Just recently I bumped into a very nasty bug that I had been unfortunate enough to conjure. Alignment of memory has never been my primary concern when working on the PC. As a typical C++ programmer you often don’t have to think about such things. On the PC this is usually “almost never” (when not optimizing, that is) and in a managed environment this truly should become “never”. On ARM, however, “never” becomes “almost never” again.
Having your memory aligned means storing values of different sizes at addresses that are multiples of a certain number. The typical CPU gives you bonus when you have your memory properly aligned but does not kick you when it’s not. ARM, on the other hand, is not that nice.
Issues arise when you try to write a memory block at a random location by interpreting that location has a value of a given type, as is done in the following example.

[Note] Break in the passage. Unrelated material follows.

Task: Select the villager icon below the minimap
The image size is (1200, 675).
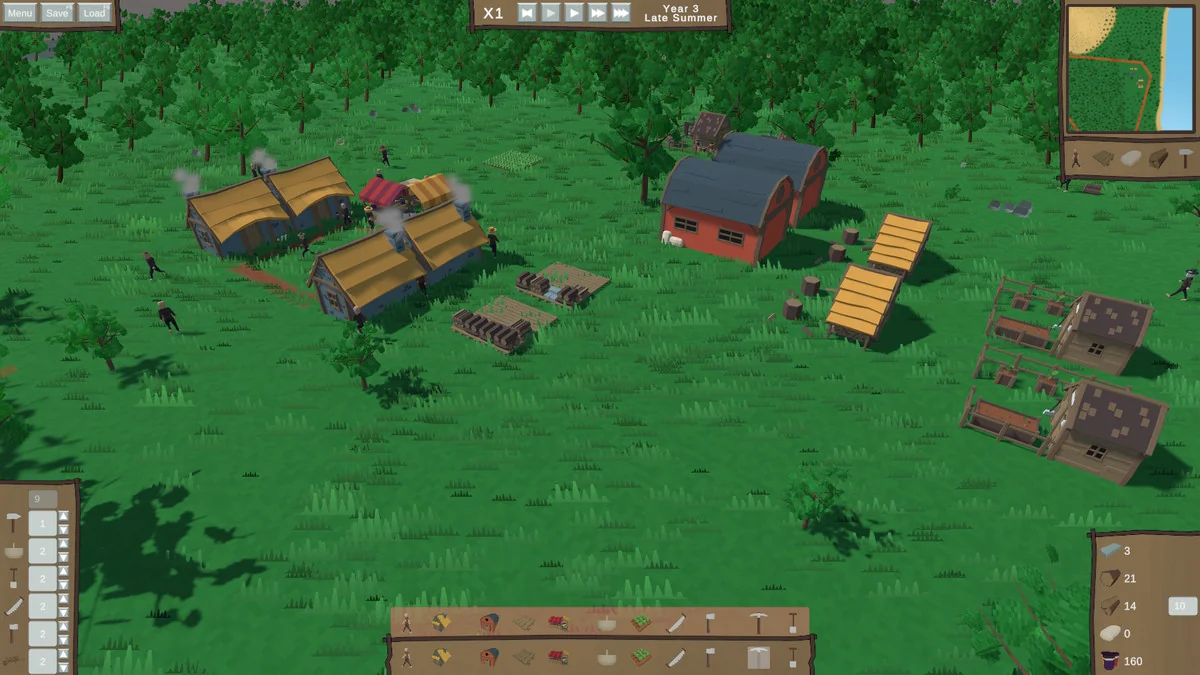Action: pyautogui.click(x=1076, y=158)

void *pMyBuffer = malloc( sizeof( int ) * 2 );
*(int *)( (char *)pMyBuffer + 2 ) = 10;
Malloc returns memory aligned at the worst case boundary so writing at the beginning of the memory block would be ok. Writing an int at a two byte offset means you’re writing at a memory address that’s not a multiple of four. Optimized code on ARM does not like this.
The easiest way around this is writing byte by byte when absolutely necessary. When compiling with GCC, it appears that disabling compiler optimizations might also get you around this issue. I think we can all agree that that’s not the best solution to this problem, however.
The problem I recently ran into was related to this issue but it occurred in a managed environment! I was running Mono on Android and was using a Vector3 structure for which I had explicitly specified the memory alignment by telling the run-time to pack the structure at byte boundaries. The issue arose when I was accessing and instance of the structure embedded in another class.
I was initially puzzled, since I had tested the structure with another class and all had worked fine. After rigorous testing, and fixing the issue by specifying the structure at a different location within the class, I finally figured that it must be a memory alignment issue.
What I find somewhat interesting is that I hadn’t specified the packing of the containing class and thus the run-time should still have been able to align my memory correctly in the containing class while still respecting the layout of my Vector3 instance. This is actually something that led me into believing that there is a bug in Mono. Feel free to comment on this post if anyone has any insight on this.
The lesson that we all should learn from this? Sometimes it helps to know what happens under the hood, even in a managed environment.